_RECORDED DATA_.
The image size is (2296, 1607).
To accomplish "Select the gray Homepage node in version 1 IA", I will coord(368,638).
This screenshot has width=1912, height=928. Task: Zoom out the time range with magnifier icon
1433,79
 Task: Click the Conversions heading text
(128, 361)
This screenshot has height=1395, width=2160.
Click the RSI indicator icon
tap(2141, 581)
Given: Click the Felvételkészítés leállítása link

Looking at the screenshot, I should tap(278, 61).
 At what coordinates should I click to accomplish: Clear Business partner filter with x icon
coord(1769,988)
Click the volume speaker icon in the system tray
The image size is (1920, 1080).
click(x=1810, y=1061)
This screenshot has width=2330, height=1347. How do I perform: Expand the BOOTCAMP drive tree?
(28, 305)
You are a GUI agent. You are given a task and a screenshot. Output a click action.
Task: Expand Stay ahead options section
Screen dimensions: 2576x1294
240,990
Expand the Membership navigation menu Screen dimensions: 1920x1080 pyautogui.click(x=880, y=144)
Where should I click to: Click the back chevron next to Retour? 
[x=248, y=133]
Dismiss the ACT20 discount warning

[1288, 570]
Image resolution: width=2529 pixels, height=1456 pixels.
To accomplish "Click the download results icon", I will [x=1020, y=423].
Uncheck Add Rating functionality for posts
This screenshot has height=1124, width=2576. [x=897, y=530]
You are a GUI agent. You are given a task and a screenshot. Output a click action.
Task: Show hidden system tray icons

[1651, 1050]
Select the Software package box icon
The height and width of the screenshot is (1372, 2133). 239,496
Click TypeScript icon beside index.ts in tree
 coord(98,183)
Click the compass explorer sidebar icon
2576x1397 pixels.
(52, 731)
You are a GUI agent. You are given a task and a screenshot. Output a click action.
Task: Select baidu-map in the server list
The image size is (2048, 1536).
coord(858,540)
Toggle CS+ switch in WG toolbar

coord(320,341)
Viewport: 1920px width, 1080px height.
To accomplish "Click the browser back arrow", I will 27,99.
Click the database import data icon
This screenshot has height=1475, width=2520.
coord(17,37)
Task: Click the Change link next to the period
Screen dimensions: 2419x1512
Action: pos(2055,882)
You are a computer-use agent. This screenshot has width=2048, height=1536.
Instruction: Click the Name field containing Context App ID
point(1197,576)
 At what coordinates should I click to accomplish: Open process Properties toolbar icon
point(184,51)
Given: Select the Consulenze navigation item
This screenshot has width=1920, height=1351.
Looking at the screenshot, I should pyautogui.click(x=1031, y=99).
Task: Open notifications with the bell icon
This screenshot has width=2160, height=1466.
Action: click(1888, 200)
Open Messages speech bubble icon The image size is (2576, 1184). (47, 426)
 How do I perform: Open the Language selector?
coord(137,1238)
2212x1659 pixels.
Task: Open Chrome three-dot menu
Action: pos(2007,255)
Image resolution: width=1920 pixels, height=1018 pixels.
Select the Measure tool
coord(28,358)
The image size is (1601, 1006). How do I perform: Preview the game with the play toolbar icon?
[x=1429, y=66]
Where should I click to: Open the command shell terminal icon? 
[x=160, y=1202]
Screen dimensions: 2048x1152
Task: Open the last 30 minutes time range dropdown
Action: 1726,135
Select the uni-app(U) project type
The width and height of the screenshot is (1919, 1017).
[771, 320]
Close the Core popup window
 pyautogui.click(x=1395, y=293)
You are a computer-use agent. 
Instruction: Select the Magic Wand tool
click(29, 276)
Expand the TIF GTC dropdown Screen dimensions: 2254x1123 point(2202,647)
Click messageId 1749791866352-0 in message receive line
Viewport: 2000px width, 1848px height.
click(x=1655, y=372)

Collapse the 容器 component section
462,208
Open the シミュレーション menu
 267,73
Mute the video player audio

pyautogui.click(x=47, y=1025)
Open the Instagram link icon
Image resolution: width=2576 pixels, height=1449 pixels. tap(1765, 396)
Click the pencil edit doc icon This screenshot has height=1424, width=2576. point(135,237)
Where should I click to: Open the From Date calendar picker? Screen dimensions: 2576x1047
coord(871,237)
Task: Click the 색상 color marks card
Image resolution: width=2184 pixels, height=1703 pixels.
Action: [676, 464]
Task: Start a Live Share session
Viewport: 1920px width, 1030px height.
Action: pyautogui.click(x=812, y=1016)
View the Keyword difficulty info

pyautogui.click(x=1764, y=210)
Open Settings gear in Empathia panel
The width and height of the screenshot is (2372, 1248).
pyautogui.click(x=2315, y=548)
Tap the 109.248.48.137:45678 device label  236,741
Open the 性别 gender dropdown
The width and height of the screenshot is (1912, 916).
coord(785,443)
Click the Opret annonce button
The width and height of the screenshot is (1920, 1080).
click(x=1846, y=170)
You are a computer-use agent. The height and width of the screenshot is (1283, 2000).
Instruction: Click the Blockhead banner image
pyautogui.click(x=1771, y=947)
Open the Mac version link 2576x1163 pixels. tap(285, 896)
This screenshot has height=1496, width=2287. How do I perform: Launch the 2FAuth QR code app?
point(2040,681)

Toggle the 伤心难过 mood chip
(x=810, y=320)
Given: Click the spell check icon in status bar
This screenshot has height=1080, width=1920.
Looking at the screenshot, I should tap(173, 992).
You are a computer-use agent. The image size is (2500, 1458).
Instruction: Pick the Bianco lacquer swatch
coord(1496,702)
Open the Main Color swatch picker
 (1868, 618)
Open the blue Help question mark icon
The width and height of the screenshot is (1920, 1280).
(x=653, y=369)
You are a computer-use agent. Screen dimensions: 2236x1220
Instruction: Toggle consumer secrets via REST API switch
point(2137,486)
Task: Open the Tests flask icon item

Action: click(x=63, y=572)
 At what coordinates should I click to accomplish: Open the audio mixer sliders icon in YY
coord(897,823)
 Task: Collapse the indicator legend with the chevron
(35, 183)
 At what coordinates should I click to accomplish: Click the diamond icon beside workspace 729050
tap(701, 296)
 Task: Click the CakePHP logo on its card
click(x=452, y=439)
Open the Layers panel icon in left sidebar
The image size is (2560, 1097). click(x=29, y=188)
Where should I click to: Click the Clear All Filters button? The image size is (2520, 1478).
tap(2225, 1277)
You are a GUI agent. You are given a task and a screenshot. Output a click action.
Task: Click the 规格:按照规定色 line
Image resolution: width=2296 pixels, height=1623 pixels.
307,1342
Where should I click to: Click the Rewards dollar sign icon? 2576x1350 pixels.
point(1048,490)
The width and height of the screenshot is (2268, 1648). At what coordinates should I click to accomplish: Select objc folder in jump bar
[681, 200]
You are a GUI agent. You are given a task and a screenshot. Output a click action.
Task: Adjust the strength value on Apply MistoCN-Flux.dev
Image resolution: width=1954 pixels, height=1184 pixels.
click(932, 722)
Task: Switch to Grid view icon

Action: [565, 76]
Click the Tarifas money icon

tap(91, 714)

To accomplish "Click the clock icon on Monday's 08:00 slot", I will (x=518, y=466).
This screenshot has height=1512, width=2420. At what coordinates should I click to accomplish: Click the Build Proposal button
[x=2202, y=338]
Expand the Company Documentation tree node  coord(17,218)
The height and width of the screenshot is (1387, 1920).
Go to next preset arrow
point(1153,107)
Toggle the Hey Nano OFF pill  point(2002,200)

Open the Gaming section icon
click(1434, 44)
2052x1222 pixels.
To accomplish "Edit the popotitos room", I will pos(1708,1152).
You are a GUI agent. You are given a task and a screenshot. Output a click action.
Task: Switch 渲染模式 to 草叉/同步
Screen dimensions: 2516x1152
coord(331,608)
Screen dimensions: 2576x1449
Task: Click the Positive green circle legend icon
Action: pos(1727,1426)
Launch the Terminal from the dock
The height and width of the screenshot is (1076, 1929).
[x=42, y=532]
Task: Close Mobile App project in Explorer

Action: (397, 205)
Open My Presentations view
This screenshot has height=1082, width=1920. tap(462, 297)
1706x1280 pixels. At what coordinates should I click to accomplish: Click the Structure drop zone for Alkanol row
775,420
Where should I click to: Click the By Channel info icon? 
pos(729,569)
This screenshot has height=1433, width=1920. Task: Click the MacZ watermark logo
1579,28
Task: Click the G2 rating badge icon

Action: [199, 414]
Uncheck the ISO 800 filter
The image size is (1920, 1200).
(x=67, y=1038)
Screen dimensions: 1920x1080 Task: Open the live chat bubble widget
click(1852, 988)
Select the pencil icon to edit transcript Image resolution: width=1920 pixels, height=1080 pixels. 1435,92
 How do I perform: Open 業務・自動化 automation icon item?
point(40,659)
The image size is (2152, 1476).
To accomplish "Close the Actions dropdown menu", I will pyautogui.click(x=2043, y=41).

_REQUIREMENT_. The answer is the run of lines above from the line containing "Given: Click the spell" through the line containing "Open the blue Help question mark icon", copied exactly and alone.

_RESULT FOR THIS TASK_.
Given: Click the spell check icon in status bar
This screenshot has height=1080, width=1920.
Looking at the screenshot, I should tap(173, 992).
You are a computer-use agent. The image size is (2500, 1458).
Instruction: Pick the Bianco lacquer swatch
coord(1496,702)
Open the Main Color swatch picker
 (1868, 618)
Open the blue Help question mark icon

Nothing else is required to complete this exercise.